Promoting Cleaner Fuels

The use of fuels like wood, cow-dung cake and coal for cooking and of petrol and diesel in motor vehicles is accompanied by the emission of pollutants like

• Carbon monoxide,
• Oxides of sulphur and nitrogen, and
• Soot.

CNG and LPG are considered to be much cleaner fuels than those mentioned above because, on complete burning, they form C02 and H20 only.

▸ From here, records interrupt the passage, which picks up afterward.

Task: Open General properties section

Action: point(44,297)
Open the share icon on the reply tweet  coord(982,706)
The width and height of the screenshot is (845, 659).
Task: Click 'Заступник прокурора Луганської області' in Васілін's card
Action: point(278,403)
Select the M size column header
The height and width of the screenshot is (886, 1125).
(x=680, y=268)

• These days, CNG is fast replacing petrol and diesel in motor vehicles, especially the commercial ones.
• LPG is highly recommended for use as a fuel in the kitchen. Extremely poor people can’t afford it.
• On the other hand, a large number of premature deaths occur every year on account of the use of conventional fuels.
• So, in 2016 the Government of India launched a welfare scheme to reach out to the BPL families (i.e., those who are below the poverty line) with free LPG connection. The scheme is known as the Pradhan Mantri Ujjwala Yojana.
• It aims at giving free LPG connections to 50 million women from BPL families —most living in remote rural areas. This will also help keep our environment clean.